Shark Guard reviews
The links below will take you to Shark Guard users personal websites or reviews on Wood Working Forums where they have shared their thoughts about its functionality, usage and setup.
Comments from Bill Pentz
"Lee shared with me early on when he started making the Shark Guard dust collectors. I said this product looked like a great idea because there were no small shop woodworker saw over blade guard hoods that I really liked. All either worked poorly for dust collection and or had safety issues. A saw guard must do the following things:
1. A good blade guard hood needs to provide a reasonable measure of safety. This means it both helps us keep away from our blades, protects us from kickback and is made of something strong enough that if things go flying we are going to get some reasonable protection. Lee makes his Shark Guards from some of the toughest plastic known which is also used in safety glasses, bulletproof windows, etc. He also offers his Shark Guards with a good splitter and anti-kickback pawls to minimize kickback.
2. A good blade guard hood also in my opinion needs to let us see what we are doing. Strangely, some guards are smoky or solid steel like the one that came with my European saw that soon got tossed because taking it on and off to ensure my cuts were aligned correctly was too much trouble. The Shark Guard provides excellent visibility and its design minimizes a buildup of static adhered dust so we don’t have to do a lot of cleaning.
3. A guard hood also must provide good chip collection meaning collect the same sawdust and chips that we would otherwise sweep up with a broom. It is real simple. Our saw blade tips launch dust at over 100 miles an hour and even a powerful cyclone like my design only moves air at about 60 miles an hour. Unless a blade guard blocks that fast moving airflow off the tip of our blades, we lose and are going to have sawdust and chips all over. One of my good friends bought one of the nicest and most expensive over arm guards for his saw. It had an open front on its clear blade guard so spews sawdust and chips all over the front of his saw and area around the front of his saw. The Shark Guard addresses this problem well.

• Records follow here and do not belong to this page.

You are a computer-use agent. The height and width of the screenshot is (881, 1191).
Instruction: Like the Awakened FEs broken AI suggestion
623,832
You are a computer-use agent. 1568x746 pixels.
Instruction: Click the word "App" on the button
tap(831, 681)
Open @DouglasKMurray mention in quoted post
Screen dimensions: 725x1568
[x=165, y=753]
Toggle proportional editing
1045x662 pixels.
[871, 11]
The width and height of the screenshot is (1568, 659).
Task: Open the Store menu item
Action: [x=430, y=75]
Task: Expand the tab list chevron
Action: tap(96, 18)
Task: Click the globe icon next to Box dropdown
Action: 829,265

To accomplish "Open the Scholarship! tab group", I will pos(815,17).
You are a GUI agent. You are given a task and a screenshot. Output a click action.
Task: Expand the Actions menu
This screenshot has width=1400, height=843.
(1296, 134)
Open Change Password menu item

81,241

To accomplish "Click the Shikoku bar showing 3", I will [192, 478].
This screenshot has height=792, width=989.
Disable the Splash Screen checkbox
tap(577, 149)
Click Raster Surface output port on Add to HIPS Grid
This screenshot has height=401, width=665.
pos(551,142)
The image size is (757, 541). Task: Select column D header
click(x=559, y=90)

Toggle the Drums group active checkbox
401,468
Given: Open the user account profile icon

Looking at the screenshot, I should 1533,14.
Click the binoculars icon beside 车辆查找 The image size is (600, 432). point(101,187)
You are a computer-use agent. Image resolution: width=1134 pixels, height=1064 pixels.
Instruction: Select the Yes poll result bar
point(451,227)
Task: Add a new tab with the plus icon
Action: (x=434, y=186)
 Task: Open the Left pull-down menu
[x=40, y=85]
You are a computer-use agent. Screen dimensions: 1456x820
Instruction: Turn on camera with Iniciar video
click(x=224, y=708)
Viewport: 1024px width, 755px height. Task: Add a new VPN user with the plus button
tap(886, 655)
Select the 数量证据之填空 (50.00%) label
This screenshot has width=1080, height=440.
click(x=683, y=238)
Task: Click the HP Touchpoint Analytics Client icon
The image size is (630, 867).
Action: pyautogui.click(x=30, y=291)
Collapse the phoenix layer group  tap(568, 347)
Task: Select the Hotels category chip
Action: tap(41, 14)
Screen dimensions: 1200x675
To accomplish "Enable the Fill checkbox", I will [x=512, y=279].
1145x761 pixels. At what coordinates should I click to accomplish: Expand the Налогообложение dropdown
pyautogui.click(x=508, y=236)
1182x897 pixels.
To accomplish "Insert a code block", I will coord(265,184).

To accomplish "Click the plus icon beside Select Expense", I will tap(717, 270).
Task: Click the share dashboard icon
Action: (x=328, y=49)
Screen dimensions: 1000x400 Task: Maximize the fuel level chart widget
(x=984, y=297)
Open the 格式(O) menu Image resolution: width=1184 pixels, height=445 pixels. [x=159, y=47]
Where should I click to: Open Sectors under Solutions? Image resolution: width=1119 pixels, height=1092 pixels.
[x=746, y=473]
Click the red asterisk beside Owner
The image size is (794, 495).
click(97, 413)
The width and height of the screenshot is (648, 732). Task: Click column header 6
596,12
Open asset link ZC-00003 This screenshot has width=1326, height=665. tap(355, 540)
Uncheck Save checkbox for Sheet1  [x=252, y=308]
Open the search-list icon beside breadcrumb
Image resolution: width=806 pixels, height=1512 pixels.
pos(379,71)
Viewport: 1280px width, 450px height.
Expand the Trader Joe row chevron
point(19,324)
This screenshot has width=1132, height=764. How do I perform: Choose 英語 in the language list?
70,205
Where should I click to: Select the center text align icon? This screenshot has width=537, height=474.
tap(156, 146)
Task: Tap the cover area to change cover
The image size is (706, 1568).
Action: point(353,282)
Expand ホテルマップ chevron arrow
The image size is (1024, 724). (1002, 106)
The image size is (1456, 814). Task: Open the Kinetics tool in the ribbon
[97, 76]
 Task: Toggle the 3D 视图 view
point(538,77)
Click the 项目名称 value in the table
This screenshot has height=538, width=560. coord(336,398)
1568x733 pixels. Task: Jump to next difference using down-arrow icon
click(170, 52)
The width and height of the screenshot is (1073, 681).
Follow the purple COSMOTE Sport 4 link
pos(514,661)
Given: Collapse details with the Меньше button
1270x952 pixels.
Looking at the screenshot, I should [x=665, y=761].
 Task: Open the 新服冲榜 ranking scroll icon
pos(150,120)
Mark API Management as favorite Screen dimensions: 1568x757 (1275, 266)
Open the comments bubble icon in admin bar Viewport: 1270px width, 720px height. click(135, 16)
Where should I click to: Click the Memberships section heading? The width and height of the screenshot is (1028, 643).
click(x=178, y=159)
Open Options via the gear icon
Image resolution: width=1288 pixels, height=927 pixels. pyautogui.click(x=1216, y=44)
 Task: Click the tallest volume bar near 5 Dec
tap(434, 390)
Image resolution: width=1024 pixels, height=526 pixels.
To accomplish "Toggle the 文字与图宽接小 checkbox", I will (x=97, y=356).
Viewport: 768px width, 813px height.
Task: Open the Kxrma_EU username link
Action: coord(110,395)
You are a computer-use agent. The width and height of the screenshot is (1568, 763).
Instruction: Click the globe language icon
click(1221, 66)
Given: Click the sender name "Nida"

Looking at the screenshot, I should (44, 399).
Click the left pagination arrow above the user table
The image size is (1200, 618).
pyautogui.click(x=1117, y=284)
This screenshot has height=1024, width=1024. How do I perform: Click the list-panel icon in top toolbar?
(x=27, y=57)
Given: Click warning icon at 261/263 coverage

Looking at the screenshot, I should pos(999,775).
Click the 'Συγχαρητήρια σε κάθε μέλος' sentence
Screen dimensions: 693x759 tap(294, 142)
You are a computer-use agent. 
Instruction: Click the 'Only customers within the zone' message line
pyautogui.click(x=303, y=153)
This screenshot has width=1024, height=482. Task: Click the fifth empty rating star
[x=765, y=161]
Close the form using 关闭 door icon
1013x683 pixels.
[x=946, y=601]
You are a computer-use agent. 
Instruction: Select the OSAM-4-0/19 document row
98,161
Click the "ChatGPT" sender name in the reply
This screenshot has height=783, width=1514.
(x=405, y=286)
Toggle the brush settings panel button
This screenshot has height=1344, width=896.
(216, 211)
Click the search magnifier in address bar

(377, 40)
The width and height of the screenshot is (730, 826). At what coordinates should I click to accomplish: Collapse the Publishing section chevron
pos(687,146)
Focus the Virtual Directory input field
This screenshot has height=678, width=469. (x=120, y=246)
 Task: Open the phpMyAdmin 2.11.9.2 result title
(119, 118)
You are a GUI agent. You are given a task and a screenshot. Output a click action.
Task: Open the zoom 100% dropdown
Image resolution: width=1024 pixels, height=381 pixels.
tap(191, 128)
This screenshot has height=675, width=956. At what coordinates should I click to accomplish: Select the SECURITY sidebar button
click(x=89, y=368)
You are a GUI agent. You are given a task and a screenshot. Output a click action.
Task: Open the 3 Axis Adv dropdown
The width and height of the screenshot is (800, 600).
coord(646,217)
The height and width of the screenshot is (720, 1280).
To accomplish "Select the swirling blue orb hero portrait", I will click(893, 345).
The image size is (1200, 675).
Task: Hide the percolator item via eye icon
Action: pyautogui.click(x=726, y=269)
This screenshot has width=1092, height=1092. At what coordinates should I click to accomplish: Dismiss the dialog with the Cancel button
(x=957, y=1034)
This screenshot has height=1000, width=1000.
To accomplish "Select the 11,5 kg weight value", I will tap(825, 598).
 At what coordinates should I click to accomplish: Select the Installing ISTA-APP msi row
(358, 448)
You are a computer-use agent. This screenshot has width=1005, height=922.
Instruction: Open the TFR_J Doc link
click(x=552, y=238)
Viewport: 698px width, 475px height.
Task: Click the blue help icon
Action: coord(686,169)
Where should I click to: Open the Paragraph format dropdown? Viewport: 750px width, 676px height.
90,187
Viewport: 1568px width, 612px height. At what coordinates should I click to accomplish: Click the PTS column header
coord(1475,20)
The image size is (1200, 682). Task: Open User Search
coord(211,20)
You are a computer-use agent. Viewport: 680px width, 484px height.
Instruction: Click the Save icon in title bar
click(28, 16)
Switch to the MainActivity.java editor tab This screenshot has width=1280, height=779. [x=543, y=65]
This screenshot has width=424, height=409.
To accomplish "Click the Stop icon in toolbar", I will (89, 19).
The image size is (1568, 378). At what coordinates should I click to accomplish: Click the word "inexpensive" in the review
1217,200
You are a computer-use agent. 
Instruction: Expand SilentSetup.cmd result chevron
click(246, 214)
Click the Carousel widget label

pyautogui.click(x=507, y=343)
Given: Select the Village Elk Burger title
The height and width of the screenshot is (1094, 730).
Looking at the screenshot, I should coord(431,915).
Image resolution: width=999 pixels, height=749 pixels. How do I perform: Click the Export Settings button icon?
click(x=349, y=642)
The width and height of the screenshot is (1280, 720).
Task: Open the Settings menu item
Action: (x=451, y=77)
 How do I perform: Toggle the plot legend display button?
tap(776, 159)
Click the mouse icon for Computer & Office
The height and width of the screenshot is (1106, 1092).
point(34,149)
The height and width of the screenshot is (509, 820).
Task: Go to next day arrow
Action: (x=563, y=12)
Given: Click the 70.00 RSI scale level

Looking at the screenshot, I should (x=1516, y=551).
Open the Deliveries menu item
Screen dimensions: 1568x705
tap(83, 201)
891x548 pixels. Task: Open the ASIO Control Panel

4. For those who want good fine dust collection, a good blade guard hood must also be able to move enough air. If our tools are made from the ground up to totally trap all the sawdust and chips we make then a good shop vacuum will provide excellent dust collection. Because most of us use tools not built from the ground up for good fine dust collection we need to instead block the fast moving streams with good hoods and move enough air to surround the working areas of our tools with air moving fast enough to overcome normal room air currents and pull in the fine dust. Although many vendors would like us to believe this is all brand new and about as complicated as rocket science, the reality is we have decades of air engineering experience that show just what we need in terms of our blade guard hoods and airflow. Lee has made the guard to do a good job controlling the fine dust and with his 4” port enables it to move the airflow above the saw blade that the air engineers say we need to get good enough fine dust collection ample to meet the various air quality standards.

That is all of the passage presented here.